Shirley Valentine
The Duke of York’s Theatre | ★★★★✩
To the spit, crackle and sizzle of frying eggs and chips, Sheridan Smith’s Shirley Valentine holds court, surrounded by Formica cabinets and the kitchen walls that help to keep her life small.
The décor is very 1986, the year Willy Russell’s one-woman play opened at Liverpool’s Everyman before becoming a West End hit and almost as big a phenomenon as his earlier play Educating Rita.
Shirley is what Rita would have become without that education. The egg and chips are being cooked for her (unseen) husband Joe, who is expecting mince because it is Thursday.
However, Shirley couldn’t stop herself giving it to a neighbour’s bloodhound whose vegetarian owners keep the dog on a strictly no-meat diet. There will be hell to pay.

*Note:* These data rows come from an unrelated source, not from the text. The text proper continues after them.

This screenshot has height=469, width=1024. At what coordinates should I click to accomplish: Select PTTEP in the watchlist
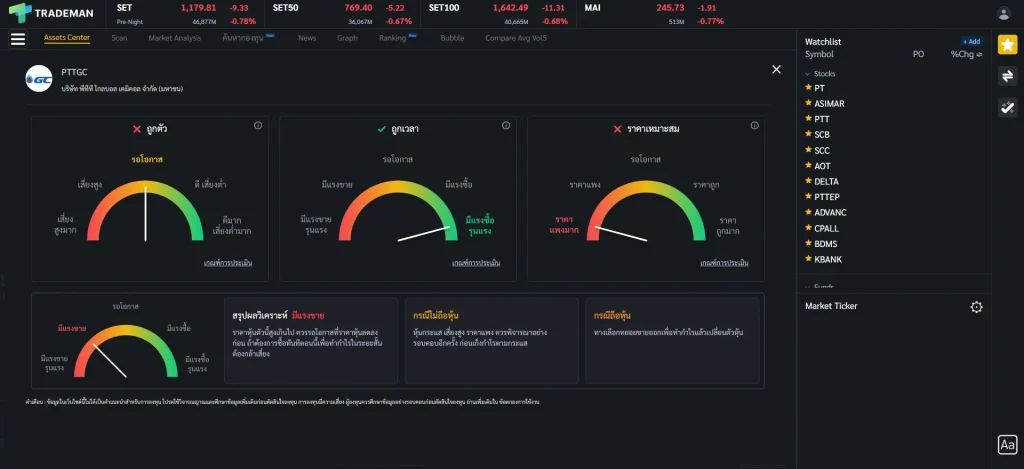(x=827, y=197)
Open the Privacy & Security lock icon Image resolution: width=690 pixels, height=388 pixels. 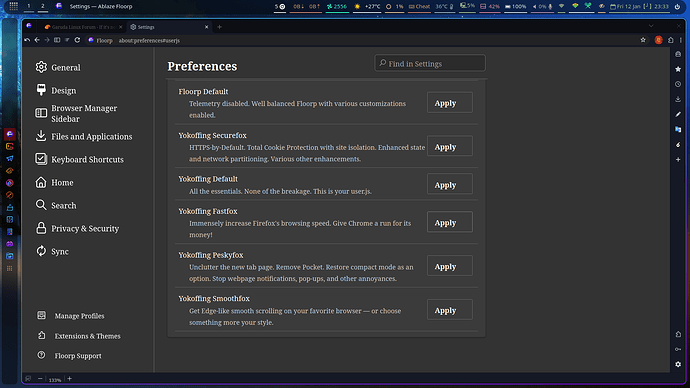pyautogui.click(x=41, y=228)
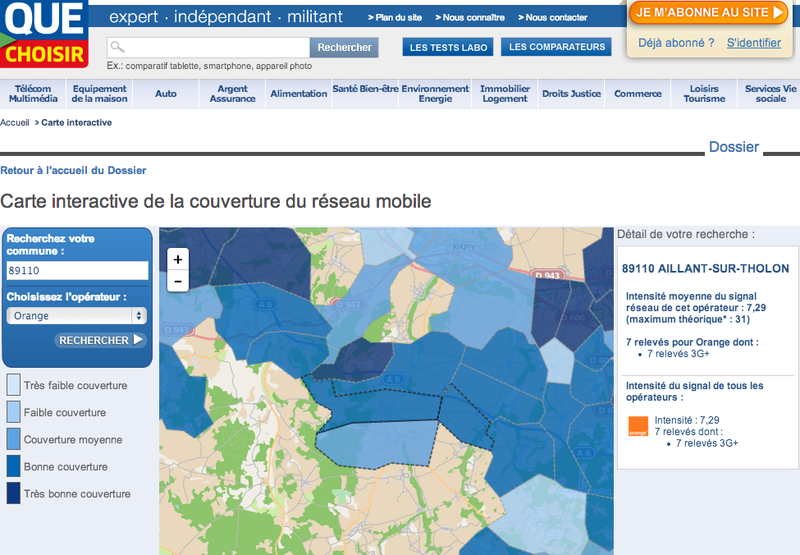Click the Très bonne couverture color swatch

click(13, 493)
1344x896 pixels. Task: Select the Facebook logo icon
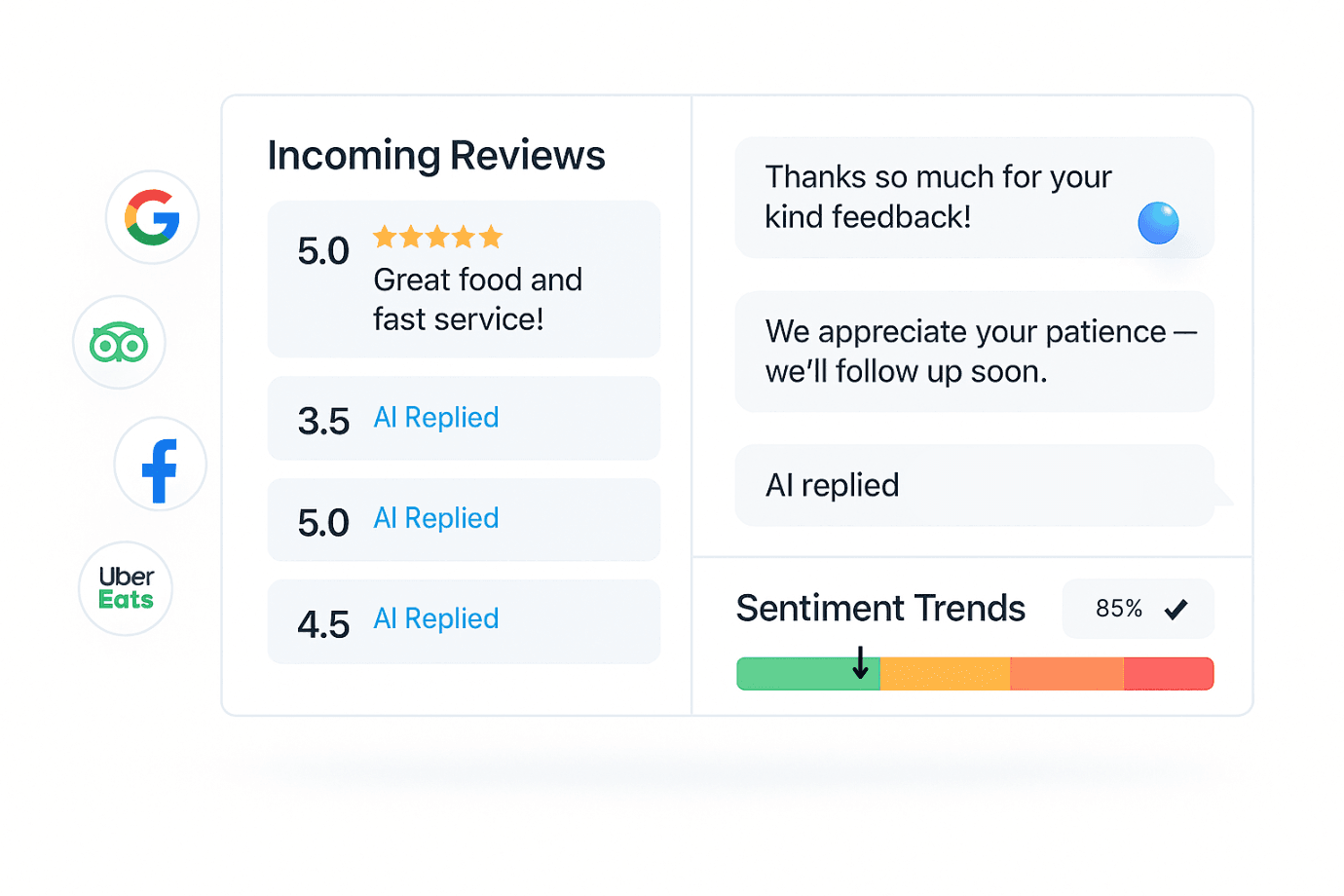point(160,465)
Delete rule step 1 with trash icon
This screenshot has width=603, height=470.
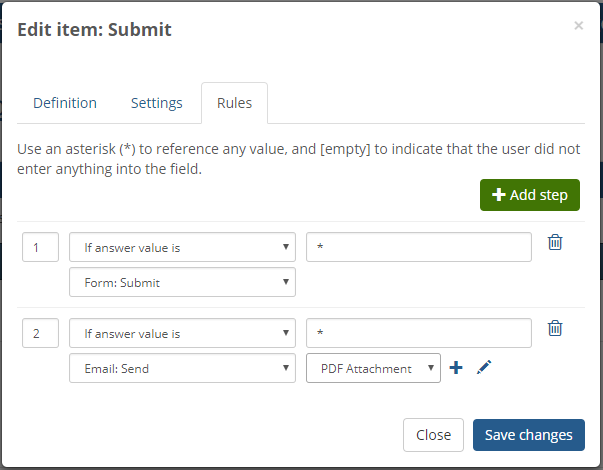(x=555, y=242)
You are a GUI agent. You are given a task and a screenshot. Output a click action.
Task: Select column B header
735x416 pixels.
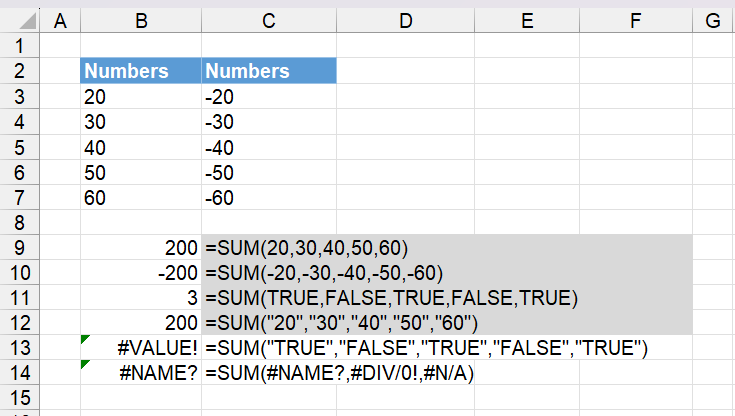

Not from the dog’s owners but from Joe.
In other hands this fizzing monologue might have been pure kitchen-sink drama. But at heart Russell is a comedy writer down to his funny bone and in Shirley he created — or reflected — a northern woman who is clever, funny, and though brimful of regret has not a drop of self pity.
This Scouse spouse’s two children — “our Millandra” and “our Brian”, an angry working-class poet who, to Shirley’s relief, has given up archery — have both flown the nest, leaving Shirley locked into the rhythms of a loveless marriage.
Smith in the title role (Photo: John Wilson)
At 42, serving egg and chips on a Thursday is the most adventurous thing she has done in years. Yet plane tickets to Greece from a friend have reawakened the fun- loving Shirley Valentine of old who once jumped off a roof and who now yearns to drink wine in the country that grew the grapes it was made from.
The will-she-or-won’t-she question hovering over act one is answered in act two when the curtain in Matthew Dunster’s production rises on a vast turquoise sky underneath which Shirley has found her favourite spot on the beach ,“alone, but not lonely”.
The audience cheers at this moment of liberation. Smith surfs the reaction like a seasoned stand-up.
The Scouse accent and comic timing are impeccable but what elevates the performance are the moments of mimicry when portraying the annoying people in Shirley’s life: her whiny daughter; snobby Gillian next door and her fellow English holidaymakers, who complain that everything in Greece is Greek.
The play feels a little dated in an era in which cheap flights, though apparently on the way out, are still most people’s experience.
But there are still plenty of lives yearning to be let out and lived to the full, and the reminder that we have the choice to free ourselves from the expectations imposed on us by others will never go out of fashion.